» The problem
Set down, unchanged, the line with "Click the green Completed checkmark icon" and everything after it through the last line of the data.

+++ The data +++

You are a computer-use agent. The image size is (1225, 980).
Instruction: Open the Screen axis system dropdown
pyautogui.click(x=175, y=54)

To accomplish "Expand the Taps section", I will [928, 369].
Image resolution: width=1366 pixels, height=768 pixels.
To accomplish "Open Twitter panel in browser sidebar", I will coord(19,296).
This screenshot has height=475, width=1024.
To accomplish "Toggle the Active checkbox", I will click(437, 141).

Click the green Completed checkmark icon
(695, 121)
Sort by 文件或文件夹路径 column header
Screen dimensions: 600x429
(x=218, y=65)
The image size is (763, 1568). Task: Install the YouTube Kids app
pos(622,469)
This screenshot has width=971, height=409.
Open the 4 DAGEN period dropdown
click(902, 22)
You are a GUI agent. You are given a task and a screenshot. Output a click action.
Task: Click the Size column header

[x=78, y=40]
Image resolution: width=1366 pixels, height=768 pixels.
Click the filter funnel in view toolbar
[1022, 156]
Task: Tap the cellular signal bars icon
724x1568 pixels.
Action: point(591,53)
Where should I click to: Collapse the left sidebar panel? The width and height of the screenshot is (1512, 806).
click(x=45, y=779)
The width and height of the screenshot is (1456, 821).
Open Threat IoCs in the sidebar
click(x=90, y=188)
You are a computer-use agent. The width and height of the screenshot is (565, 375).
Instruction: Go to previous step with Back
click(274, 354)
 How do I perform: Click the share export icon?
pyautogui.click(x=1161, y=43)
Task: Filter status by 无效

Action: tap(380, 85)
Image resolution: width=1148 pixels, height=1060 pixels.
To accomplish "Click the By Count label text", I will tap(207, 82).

+++

» Result below
Click the green Completed checkmark icon
(695, 121)
Sort by 文件或文件夹路径 column header
Screen dimensions: 600x429
(x=218, y=65)
The image size is (763, 1568). Task: Install the YouTube Kids app
pos(622,469)
This screenshot has width=971, height=409.
Open the 4 DAGEN period dropdown
click(902, 22)
You are a GUI agent. You are given a task and a screenshot. Output a click action.
Task: Click the Size column header

[x=78, y=40]
Image resolution: width=1366 pixels, height=768 pixels.
Click the filter funnel in view toolbar
[1022, 156]
Task: Tap the cellular signal bars icon
724x1568 pixels.
Action: point(591,53)
Where should I click to: Collapse the left sidebar panel? The width and height of the screenshot is (1512, 806).
click(x=45, y=779)
The width and height of the screenshot is (1456, 821).
Open Threat IoCs in the sidebar
click(x=90, y=188)
You are a computer-use agent. The width and height of the screenshot is (565, 375).
Instruction: Go to previous step with Back
click(274, 354)
 How do I perform: Click the share export icon?
pyautogui.click(x=1161, y=43)
Task: Filter status by 无效

Action: tap(380, 85)
Image resolution: width=1148 pixels, height=1060 pixels.
To accomplish "Click the By Count label text", I will tap(207, 82).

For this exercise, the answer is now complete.